▶ [Exercise goal]: Write out each record in full and exactly as given. Skip any pictures.

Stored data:
* * *
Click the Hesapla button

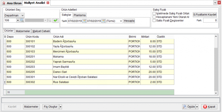129,21
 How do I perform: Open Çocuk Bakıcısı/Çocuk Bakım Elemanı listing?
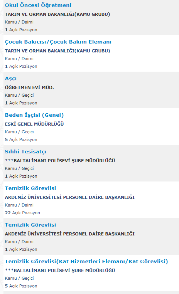pos(58,42)
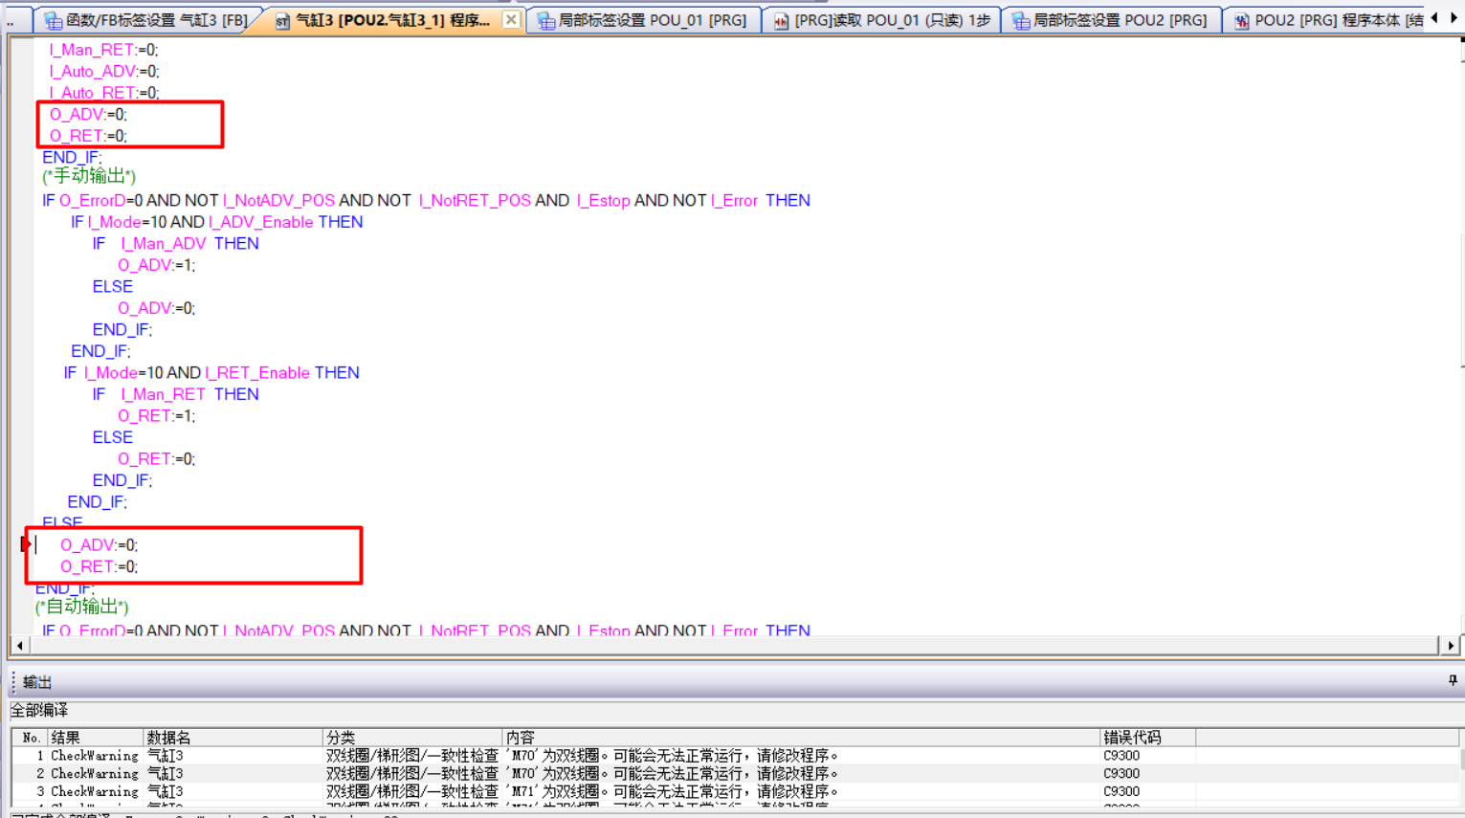1465x818 pixels.
Task: Toggle the pin on the 输出 panel
Action: click(1452, 680)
* * *
▶ [Written reply]:
Click the Hesapla button

129,21
 How do I perform: Open Çocuk Bakıcısı/Çocuk Bakım Elemanı listing?
pos(58,42)
1465x818 pixels.
Task: Toggle the pin on the 输出 panel
Action: click(1452, 680)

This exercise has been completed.